___ MATERIAL PROVIDED

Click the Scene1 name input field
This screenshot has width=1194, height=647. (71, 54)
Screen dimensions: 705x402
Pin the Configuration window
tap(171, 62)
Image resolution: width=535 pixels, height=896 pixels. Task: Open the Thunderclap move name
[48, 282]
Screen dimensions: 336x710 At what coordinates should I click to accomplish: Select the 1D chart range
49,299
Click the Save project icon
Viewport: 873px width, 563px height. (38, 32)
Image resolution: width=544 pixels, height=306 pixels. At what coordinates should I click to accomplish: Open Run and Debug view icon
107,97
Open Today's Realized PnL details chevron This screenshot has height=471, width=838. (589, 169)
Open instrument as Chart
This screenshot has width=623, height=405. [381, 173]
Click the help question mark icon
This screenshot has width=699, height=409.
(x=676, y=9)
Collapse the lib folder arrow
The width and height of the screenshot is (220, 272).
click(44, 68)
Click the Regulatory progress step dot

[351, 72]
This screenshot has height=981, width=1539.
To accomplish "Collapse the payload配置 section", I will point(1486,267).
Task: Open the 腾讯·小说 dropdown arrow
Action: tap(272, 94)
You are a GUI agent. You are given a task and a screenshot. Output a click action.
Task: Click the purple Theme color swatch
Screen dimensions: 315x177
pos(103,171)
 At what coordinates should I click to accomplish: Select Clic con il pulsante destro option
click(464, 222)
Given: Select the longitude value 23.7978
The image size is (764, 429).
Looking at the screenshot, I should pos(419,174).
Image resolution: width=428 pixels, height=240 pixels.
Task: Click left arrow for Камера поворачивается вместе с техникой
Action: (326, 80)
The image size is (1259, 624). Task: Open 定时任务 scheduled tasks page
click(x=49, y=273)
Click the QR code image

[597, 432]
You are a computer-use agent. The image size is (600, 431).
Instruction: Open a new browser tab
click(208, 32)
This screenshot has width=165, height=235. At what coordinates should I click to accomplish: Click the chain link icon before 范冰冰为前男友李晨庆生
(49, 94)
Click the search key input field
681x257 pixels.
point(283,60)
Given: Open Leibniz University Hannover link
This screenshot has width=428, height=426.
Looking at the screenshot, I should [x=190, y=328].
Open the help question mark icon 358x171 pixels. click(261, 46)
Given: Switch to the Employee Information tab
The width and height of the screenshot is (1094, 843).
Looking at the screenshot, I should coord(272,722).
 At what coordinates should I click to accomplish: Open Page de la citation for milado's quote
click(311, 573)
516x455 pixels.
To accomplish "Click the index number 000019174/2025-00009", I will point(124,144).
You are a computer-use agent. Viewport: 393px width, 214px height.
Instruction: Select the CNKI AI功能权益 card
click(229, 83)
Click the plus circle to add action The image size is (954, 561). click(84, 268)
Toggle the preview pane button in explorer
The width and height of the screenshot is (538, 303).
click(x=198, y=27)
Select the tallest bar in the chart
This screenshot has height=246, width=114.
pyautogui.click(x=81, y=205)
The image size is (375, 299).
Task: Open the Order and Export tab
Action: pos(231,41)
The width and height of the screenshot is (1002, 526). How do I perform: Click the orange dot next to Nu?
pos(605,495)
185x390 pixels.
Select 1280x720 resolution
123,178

______

Repeat the lines of the listing above word for word, beginning with the line that contains "Given: Select the longitude value 23.7978" and continuing through the line that contains "Open the help".

Given: Select the longitude value 23.7978
The image size is (764, 429).
Looking at the screenshot, I should pos(419,174).
Image resolution: width=428 pixels, height=240 pixels.
Task: Click left arrow for Камера поворачивается вместе с техникой
Action: (326, 80)
The image size is (1259, 624). Task: Open 定时任务 scheduled tasks page
click(x=49, y=273)
Click the QR code image

[597, 432]
You are a computer-use agent. The image size is (600, 431).
Instruction: Open a new browser tab
click(208, 32)
This screenshot has width=165, height=235. At what coordinates should I click to accomplish: Click the chain link icon before 范冰冰为前男友李晨庆生
(49, 94)
Click the search key input field
681x257 pixels.
point(283,60)
Given: Open Leibniz University Hannover link
This screenshot has width=428, height=426.
Looking at the screenshot, I should [x=190, y=328].
Open the help question mark icon 358x171 pixels. click(261, 46)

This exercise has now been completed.